This isn't too hard. If $ f(x) = a_n x^n + a_{n-1} x^{n-1} + \cdots + a_0 $, then the given condition gives $ f(1)^2 = (\sum a_i )^2 \geq 1 $. So for any x, Cauchy gives \[ f(x) f(1/x) = (\sum a_i x^i) (\sum \frac{a_i}{x^i}) \geq (\sum a_i)^2 \geq 1. \] And since everything's positive, the result follows.

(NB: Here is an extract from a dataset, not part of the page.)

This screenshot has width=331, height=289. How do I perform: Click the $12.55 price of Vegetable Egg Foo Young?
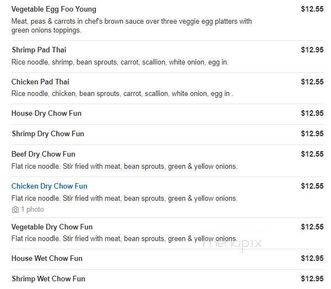click(312, 9)
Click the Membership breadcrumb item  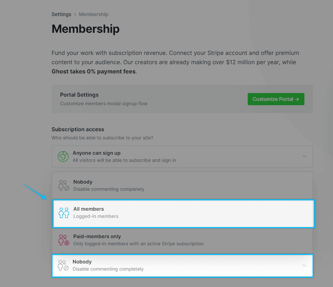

Yes, I know, this was one of the proposed solutions. Another one, not using Cauchy, goes as follows: With $P\left( x\right) =\sum_{k=0}^{n}a_{k}x^{n}$, where all $a_{i}$ are positive, we have $P\left( x\right) \cdot P\left( \frac{1}{x}\right) =\sum_{k=0}^{n}a_{k}x^{k}\cdot \sum_{k=0}^{n}\frac{a_{k}}{x^{k}}=\sum_{0\leq i\leq n,\;0\leq j\leq n}\left( a_{i}x^{i}\cdot \frac{a_{j}}{x^{j}}\right) $ $=\sum_{0\leq i\leq n,\;0\leq j\leq n}\left( a_{i}a_{j}x^{i-j}\right) =\sum_{i=0}^{n}a_{i}^{2}+\sum_{0\leq i<j\leq n}\left( a_{i}a_{j}x^{i-j}+a_{j}a_{i}x^{j-i}\right)$ $=\sum_{i=0}^{n}a_{i}^{2}+\sum_{0\leq i<j\leq n}\left( a_{i}a_{j}\left( x^{i-j}+\frac{1}{x^{i-j}}\right) \right) $ $\geq \sum_{i=0}^{n}a_{i}^{2}+\sum_{0\leq i<j\leq n}\left( 2a_{i}a_{j}\right) \text{\ \ \ \ \ \ \ \ \ \ (since }x^{i-j}+\frac{1}{x^{i-j}}\geq 2\text{)} $ $=\left( \sum_{k=0}^{n}a_{k}\right) ^{2}=\left( P\left( 1\right) \right)^{2}\geq 1$ (but I guess it's just the same). Darij

Sorry ...but who is Arthur Englel??

He is the Author of a book called "Problem-Solving Strategies", wich I think is very interesting, it helps a lot . Also I think he is (I'm not sure) one of the trainers of USA IMO team.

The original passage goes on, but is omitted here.